+++ Input data +++

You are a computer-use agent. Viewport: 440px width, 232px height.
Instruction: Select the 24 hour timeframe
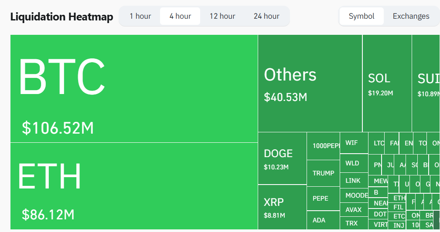click(x=266, y=16)
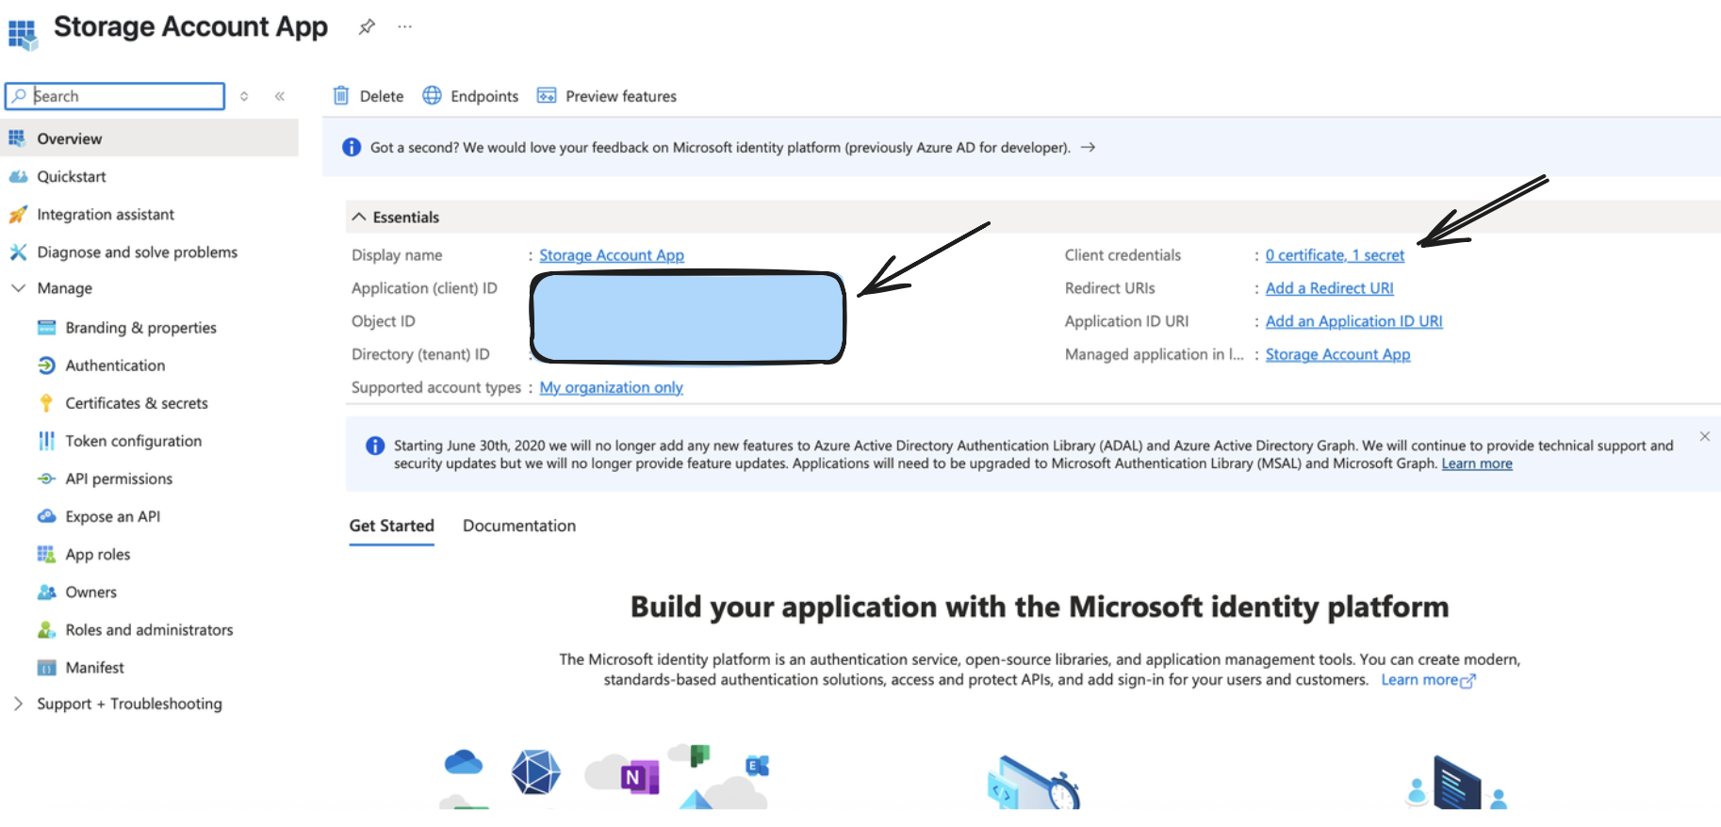The image size is (1721, 827).
Task: Open the 0 certificate, 1 secret link
Action: click(1334, 255)
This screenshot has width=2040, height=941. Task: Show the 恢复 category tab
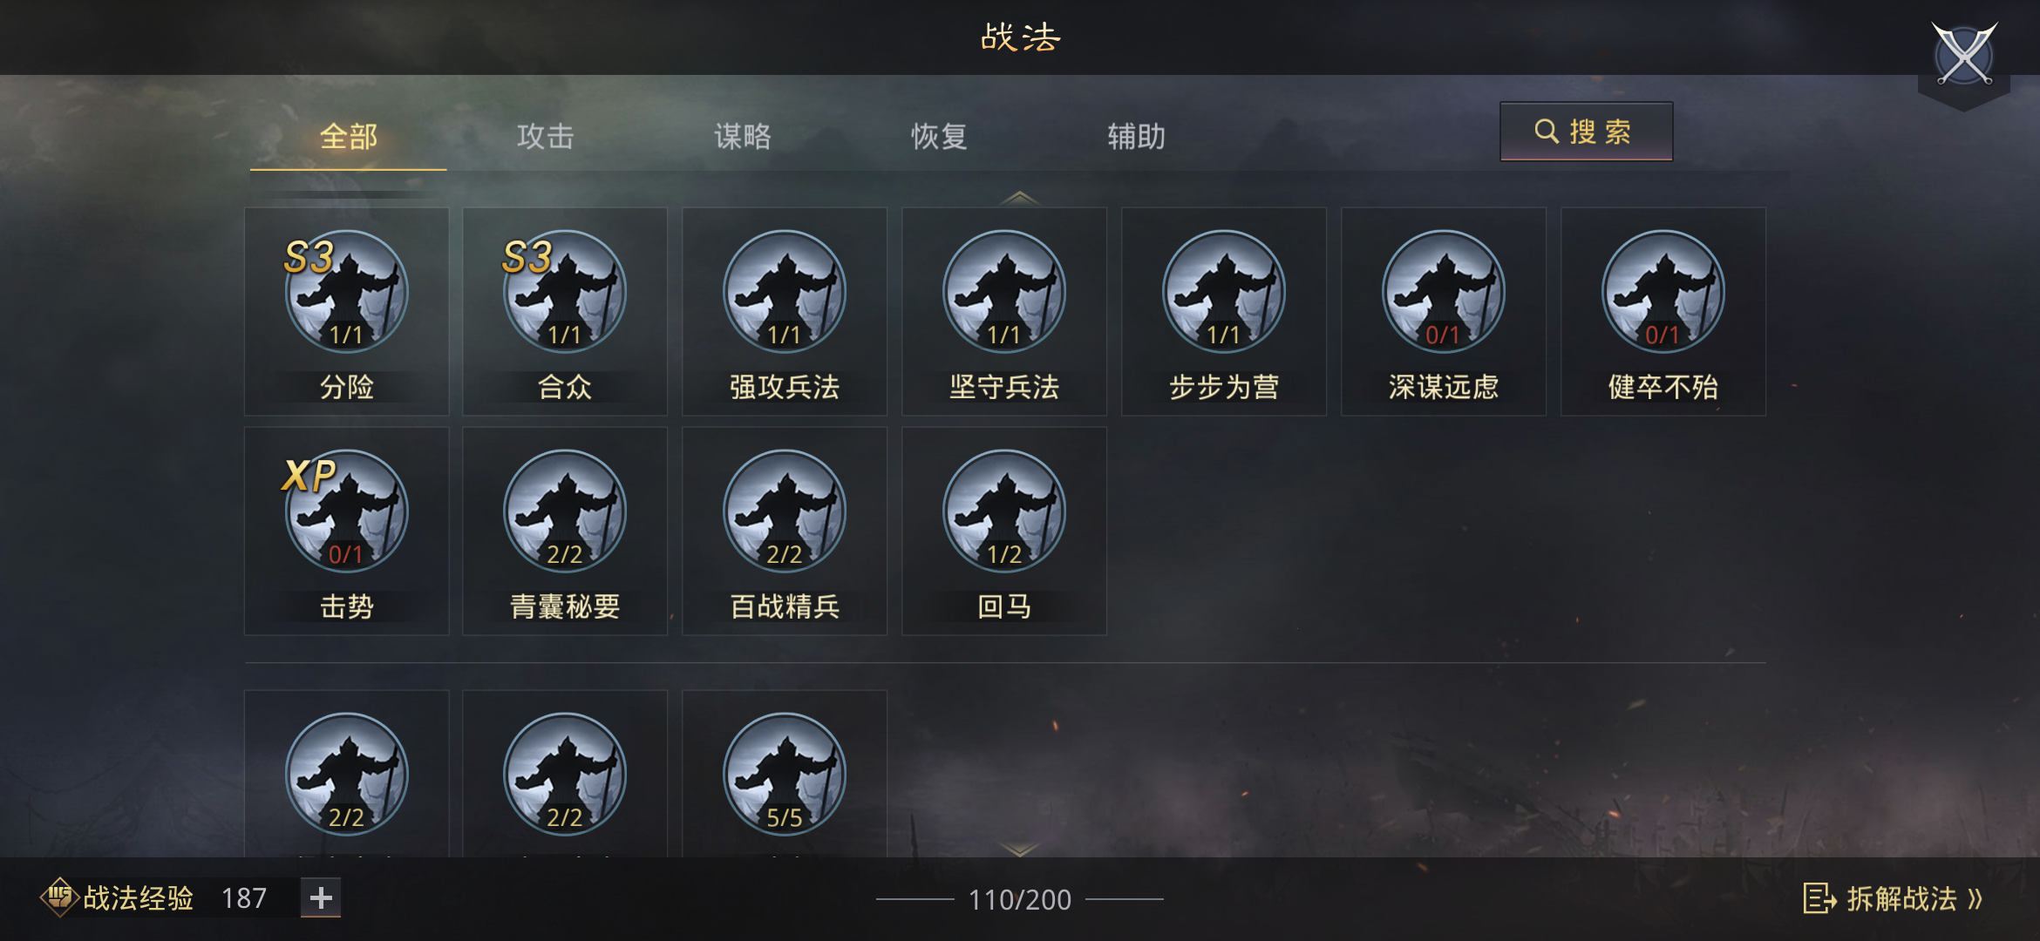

+++

— The task —
Among the lines above, return those that contain the string "width".

— Answer for this exercise —
You are a computer-use agent. Viewport: 440px width, 232px height.
This screenshot has width=2040, height=941. Task: Show the 恢复 category tab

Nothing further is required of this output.